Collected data
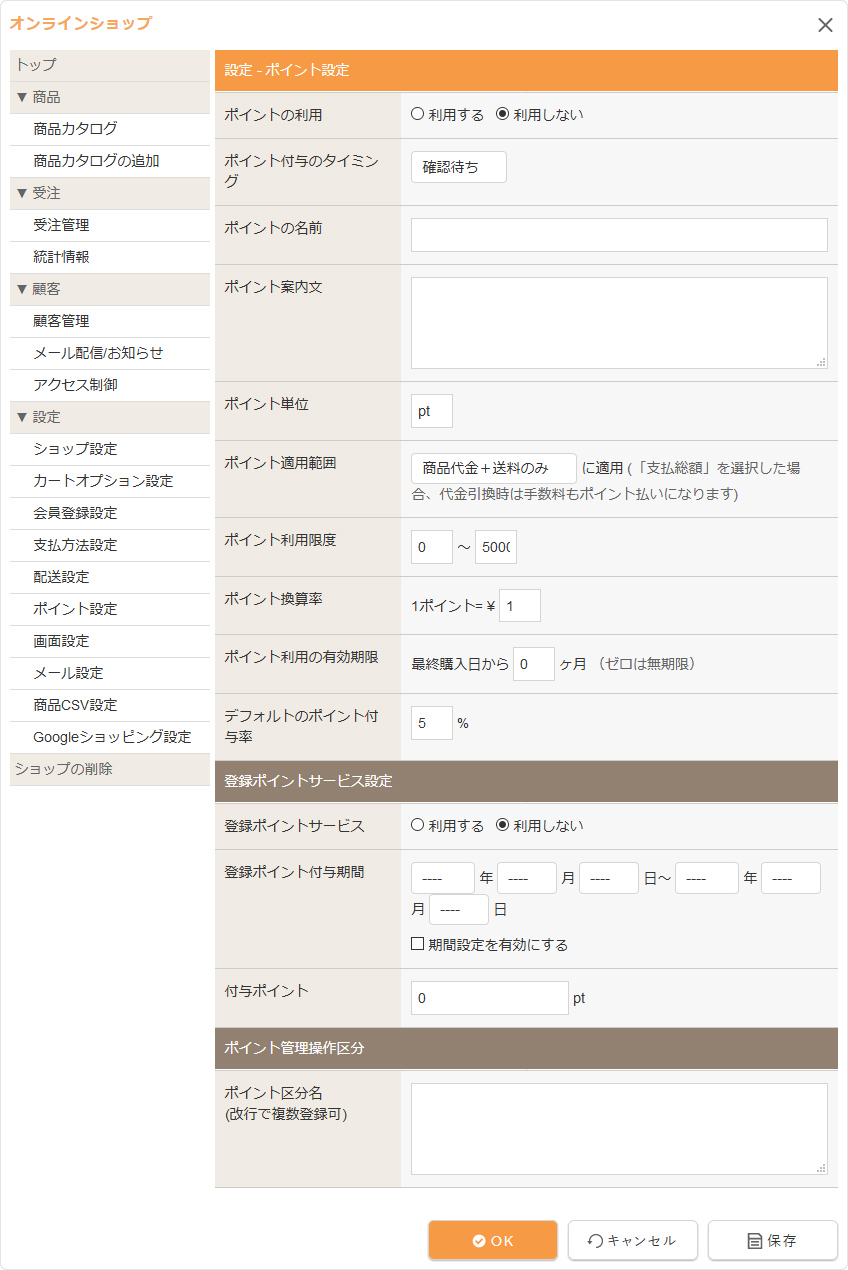Click the 付与ポイント input field
Image resolution: width=848 pixels, height=1270 pixels.
pyautogui.click(x=489, y=998)
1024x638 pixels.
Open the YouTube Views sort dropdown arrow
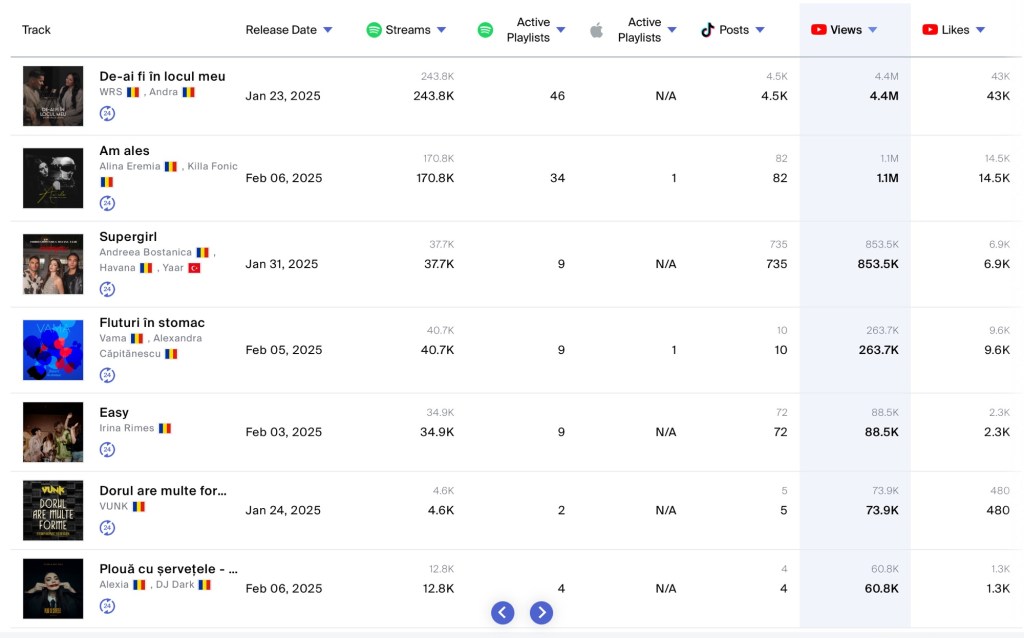point(873,30)
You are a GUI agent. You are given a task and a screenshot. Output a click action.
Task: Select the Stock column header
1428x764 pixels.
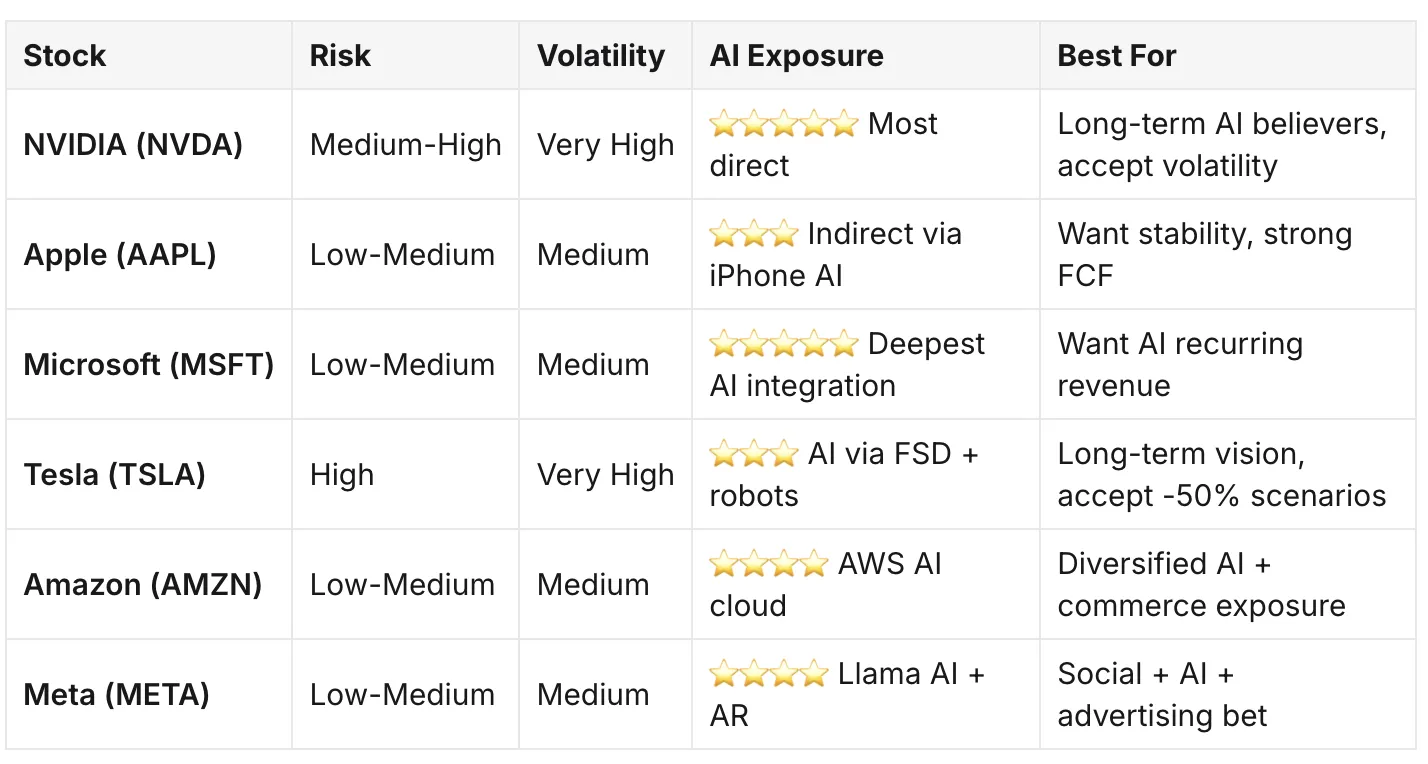pyautogui.click(x=65, y=56)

- TASK INSTRUCTIONS:
Restate the data exactly, though only from the line that contains "Task: Select the Stock column header" through its last line, both ends included and with the pictures left out.

- EXERCISE RESULT:
Task: Select the Stock column header
1428x764 pixels.
pyautogui.click(x=65, y=56)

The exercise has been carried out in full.